EN PLENA CAMPAÑA

sotillos020616

Para quienes seguimos con obligada atención los movimientos de fondo y los elementos subyacentes al relato superficial de los actos y los mensajes públicos que emiten los partidos políticos en estas jornadas destinadas a la captación del voto, no nos ha producido demasiada sorpresa la irrupción de un auto judicial que pone en las primeras páginas de todos los medios, bajo sospecha, a un grupo de ex dirigentes socialistas, encabezados por dos personalidades tan señeras como Manuel Chaves y José Antonio Griñán. El recorrido legal no ha hecho más que empezar, por lo que resulta aventurado y sesgado marginar la diferencia que existe entre ser imputado-investigado y resultar culpable. Por no mencionar la inexcusable mención a la presunción de inocencia, que debe ser la base de cualquier pronunciamiento responsable.
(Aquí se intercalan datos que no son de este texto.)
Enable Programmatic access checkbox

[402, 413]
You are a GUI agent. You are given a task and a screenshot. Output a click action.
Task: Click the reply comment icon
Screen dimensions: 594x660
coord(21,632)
Dicho esto -obviedades que hay que recordar, lamentablemente- también es cierto que nos encontramos ante un nuevo factor que puede influir en los resultados finales de una competición electoral, ya de por sí sumamente incierta. El primer efecto indeseado es que se traslade a la sociedad española, bastante alimentada por ese argumento desde hace tiempo, la idea de que la corrupción es un mal generalizado que protagonizan todos por igual, pero que asume con mayor naturalidad el electorado de derechas cuando afecta a los suyos, que los votantes de la izquierda cuando el impacto se produce en campo propio .En contra de quienes ven en esta diferencia de reacciones una debilidad de la izquierda social, yo reivindico, por el contrario la superioridad moral de la exigencia en el cumplimiento de los valores.
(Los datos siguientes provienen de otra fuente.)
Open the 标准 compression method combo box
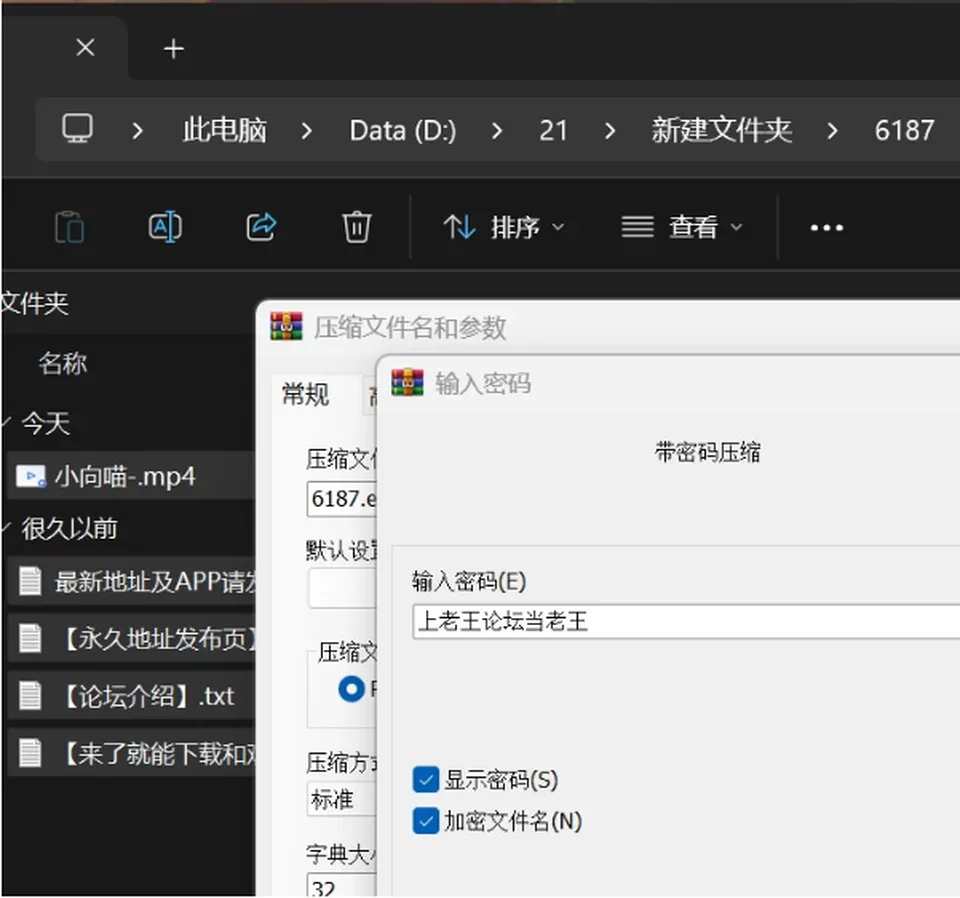The width and height of the screenshot is (960, 898). pyautogui.click(x=342, y=799)
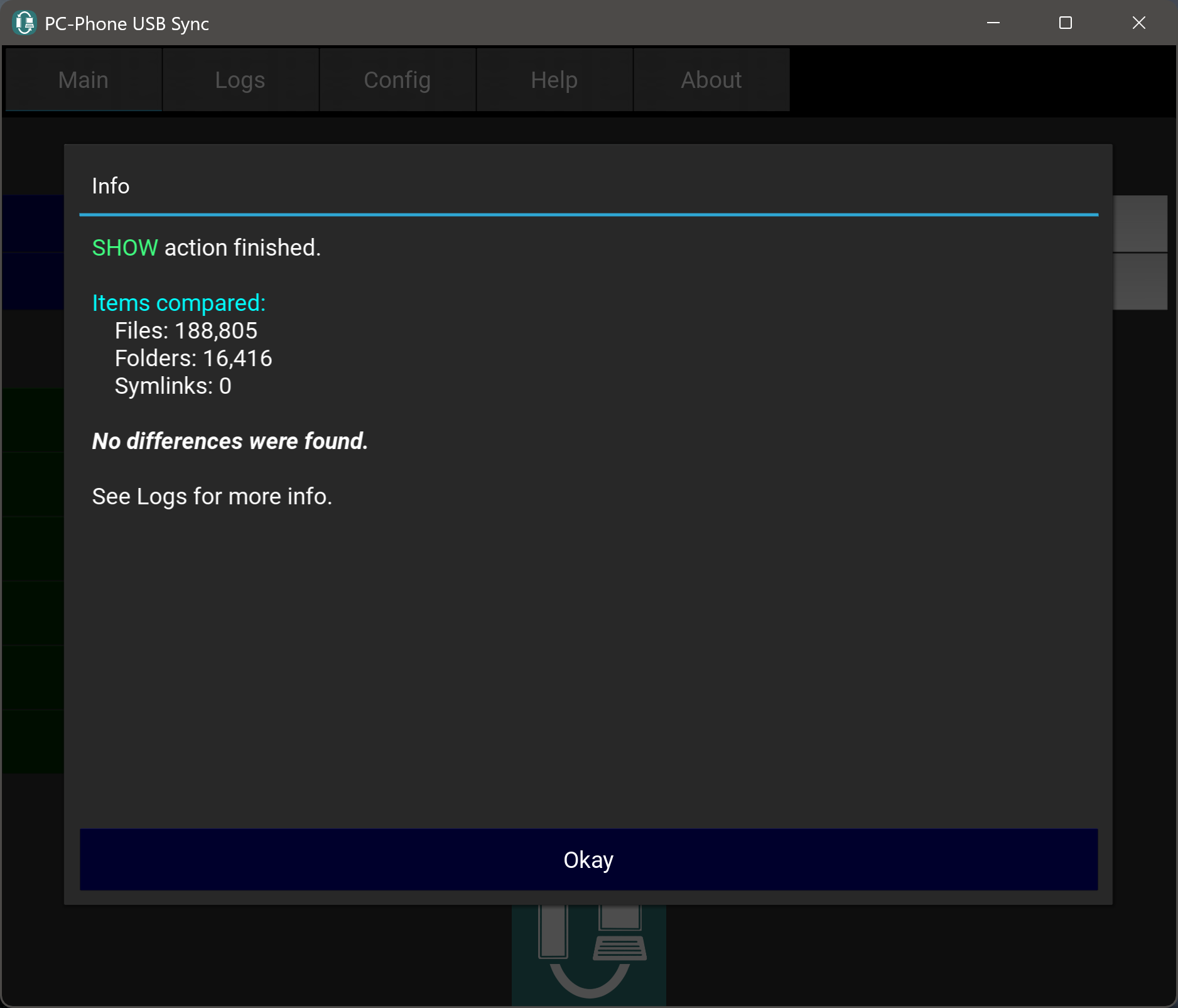Click the Files: 188,805 line
The image size is (1178, 1008).
(x=186, y=331)
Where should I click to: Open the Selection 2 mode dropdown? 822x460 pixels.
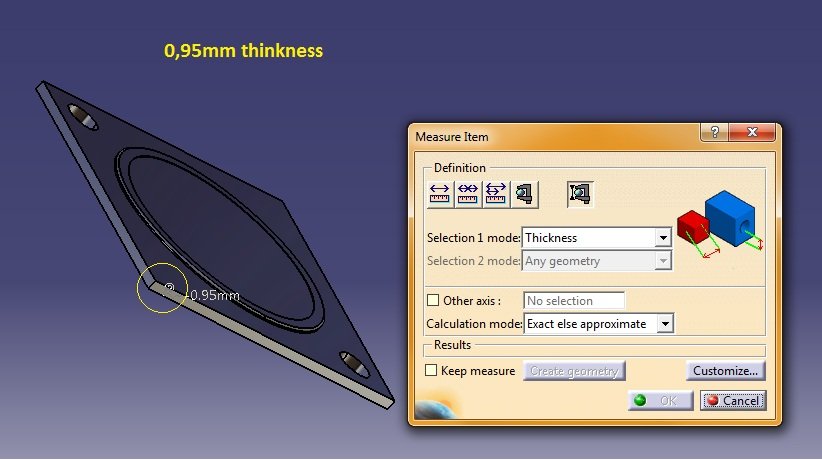pos(662,262)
El segundo efecto indeseado, a corto plazo, es la repercusión de la noticia de Andalucía en el debate sobre los problemas de España, que van a seguir exigiendo soluciones sea cual sea el resultado de los procesos judiciales abiertos no sólo en Sevilla, sino en Madrid o Valencia, que hacen convulsionar al Partido Popular. Volver al mantra del “y tú más” provocaría la natural irritación de los españoles y abonaría la tentación de incrementar el nivel de los abstencionistas. Aunque no puede excluirse que crezca la afección por aquellas formaciones políticas de nuevo cuño que no han tenido una historia con sombras que puedan salir ahora a la luz.

Hubiera querido escribir hoy sobre un tema realmente trascendente que ha sido planteado por el PSOE a través de un pronunciamiento claro de Pedro Sánchez: las relaciones entre España y Cataluña, con una apuesta evidente por la profundización en el concepto federalista. Un debate histórico, de fondo, que desarrolla la Declaración de Granada y que debiera ser valorado como una aportación de gran calado al catálogo de temas que no admiten dilación el 27 de junio. Sea cual sea el resultado. Pero, yo, que soy un ciudadano más, me reconozco presionado por la actualidad y me dejo llevar por el impacto de las portadas y el cruce de declaraciones de abogados y políticos que optan por extraer réditos electorales -o minimizar los daños- de un auto judicial. Ni siquiera los datos del paro, dados a conocer el dos de junio, se escapan de esa lectura controvertida. Pero no nos extrañe, España vive en una campaña electoral permanente, que empieza el día después de todas la elecciones. Y así nos va: malvivimos “en funciones”. Puro teatro.